Where possible the proposal should be resistant to temporary or permanent unavailability of an authoritative source (ie, vocabulary provider). This could be acheived, for example, through a P2P or DNS-like mechanism, or by not relying on external sources (e.g. in the way that SSL certificates are checked).
Not doing this would lead to failures during temporary outages or overloading of an authoritive source of metadata definitions, and may make it more resistant to hostile takeover or shutdown of authority.
Note however that distributing an authoritive source may make it less authoritive.
The proposal should allow metadata and authoritive sources to be reused across elements, pages and sites, because web developers are more likely to use something that does not require repetitively typing the same data.
Multilingual and Multicultural
Not all concepts can be expressed properly in English. A proposal should allow metadata for foreign languages and concepts.
Authority and Security
Since a potential use of metadata appears to be enabling future features of UAs and other tools it follows that this opens the end-user to additional risks. For example could a page author or hijacker feed a virus to a tool by falsely claiming it to be another type of data. In addition could harm be caused when a metadata authority is hijacked by a group to deliberately mislead or blackmail.
In addition could metadata be used for unintended purposes such as spying on or annoying users.
With these risks in mind should there be standard mechanisms for securing metadata and verifying its source (such as signing certificates, encryption or white/black lists)
Related Proposals, Research and Discussions
- WHATWG Discussions
- w3c Semantic Web Interest Group (SWIG)
- W3C SWIG Mailing List Archive
- GRRDL (Transformations of XHTML to RDF)
- RDFa vs. CRDF (Cascading RDF Proposal)
- Embedded RDF Wiki
- RDF in HTML (Embedded RDF Examples)
- Wikipedia page on Semantic Web
- What are Microformats? (microformats.org)
- Friend of a Friend Project (FOAF)
- Dublin Core Metadata Initiative (DCMI)
Inline (as multiple attributes)
Multiple new metadata attributes such as in RDFa.
- Pro: Reasonably simple to add to spec.
- Con: Dependent on changes to HTML spec for future changes to metadata spec.
- Con: Would probably require a different syntax for block or external version of same metadata (makes it hard to move).
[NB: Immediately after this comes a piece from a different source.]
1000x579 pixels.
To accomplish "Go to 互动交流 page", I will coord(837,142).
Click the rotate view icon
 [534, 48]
- Con: Requires documentation and standardization in the HTML spec rather than through a seperate document and standards body.
- Con: More potential for attribute name collisions with future HTML attributes.
- Con: Appears to make metadata reuse difficult.
Inline (in a single attribute)
One metadata attribute with complex content (such as the style attribute)
- Pro: New properties can be added without changing the HTML spec.
- Pro: Changing properties does not affect the DOM.
- Pro: The properties are grouped together.
- Pro: Requirements very similar to style="" and onclick="".
- Con: Requires new metadata format to be created.
- Con: Makes it harder to select individual property/value pairs through CSS or DOM scripting. (Might require dedicated APIs... Ugh.)
Block or external metadata
- Pro: Does not clutter the HTML.
- Pro: Gives it more space to develop such as style did once it was abstracted from HTML.
- Pro: May be easier to import, export, reuse, sign and translate.
- Pro: May be applied to elements that the author cannot change attributes on (eg, dynamic, protected or generated content).
- Pro: Speed up where external metadata can be cached.
- Con: Requires new metadata format to be created.
- Con: CSS-like targeting or use of class or id to apply metadata adds complexity/indirection.